In recent years, there's been a consistent pattern of events surrounding state policymakers and efforts to ban reproductive rights. It begins with Republican officials passing new abortion restrictions, indifferent to the Roe v. Wade precedent, and is soon followed by predictable legal challenges.
Those challenges inevitably succeed, because judges have a responsibility to honor existing legal precedent, which ends up blocking the anti-abortion laws before they take effect.
In May, Republican policymakers in Texas passed a sweeping new abortion ban, and the assumption in many circles was that the law would never actually be implemented because of the aforementioned pattern. Except in this case, as The Texas Tribune reported, those hopes were ultimately dashed.
One of the nation's most restrictive abortion bills — which bans abortions as early as six weeks into pregnancy — took effect at midnight after the U.S. Supreme Court did not take action on an emergency appeal by Texas abortion providers Tuesday. The law prohibits abortions whenever an ultrasound can detect what lawmakers defined as a fetal "heartbeat," though medical and legal experts say this term is misleading because embryos don't possess a heart at that developmental stage.
Before we consider the details of the policy, it's worth pausing to appreciate the legal process that brought us to this point.
Over the weekend, the 5th Circuit Court of Appeals — which is earning a reputation as the nation's "most dangerous" federal bench — was supposed to hear a legal challenge to Texas' abortion ban.

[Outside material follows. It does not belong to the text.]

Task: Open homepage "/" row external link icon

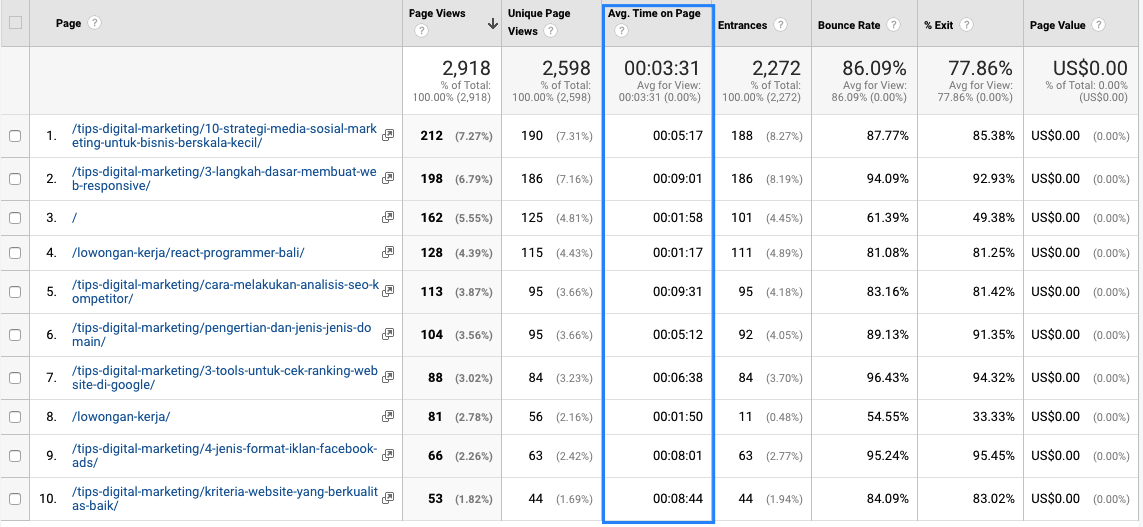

The judges decided not to bother.
Left with limited options, reproductive rights advocates turned to the U.S. Supreme Court, seeking an injunction that would prevent the law from taking effect while legal questions were still being adjudicated. The high court also decided not to intervene, at least not yet.
And so, as of this morning, Roe v. Wade protections no longer exist in the state of Texas.
What does exist is a breathtaking new state law, which is qualitatively different from the avalanche of anti-abortion measures approved in several "red" states in recent years.
Circling back to our earlier coverage, Texas' new state law bans abortions after roughly six weeks of pregnancy. The practical implications should be obvious: Many women don't even know they're pregnant six weeks after conception.
What's more, as Rachel noted on last night's show, roughly 9 in 10 abortions in Texas occur after six weeks. Effective this morning, all of those procedures are now illegal in the Lone Star State.
But while other states have also advanced six-week bans, Texas' new policy is unique in its enforcement mechanism. The New York Times explained that the state law empowers people across the country to sue abortion clinics, doctors and anyone else who helps a woman terminate an unwanted pregnancy:
Ordinarily, enforcement would be up to government officials, and if clinics wanted to challenge the law's constitutionality, they would sue those officials in making their case. But the law in Texas prohibits officials from enforcing it. Instead, it takes the opposite approach, effectively deputizing ordinary citizens — including from outside Texas — to sue clinics and others who violate the law. It awards them at least $10,000 per illegal abortion if they are successful.
Stephen Vladeck, a constitutional law professor at the University of Texas at Austin, told the Times, "It's completely inverting the legal system. It says the state is not going to be the one to enforce this law. Your neighbors are."
If this vigilante system sounds outlandish, it's not your imagination. If some random person learns that a Texan had an abortion seven weeks after getting pregnant, he could file suit against the physician who performed the procedure. And the nurse who was in the room. And the friend who drove the woman to the health clinic. And the family member who gave the woman some money to help pay for the trip.
According to the state's new law, a random person, effectively deputized by Texas Republicans, could sue any of these people for $10,000 -- plus attorneys' fees.
In theory, the U.S. Supreme Court could still intervene, but there's no reason to believe it will.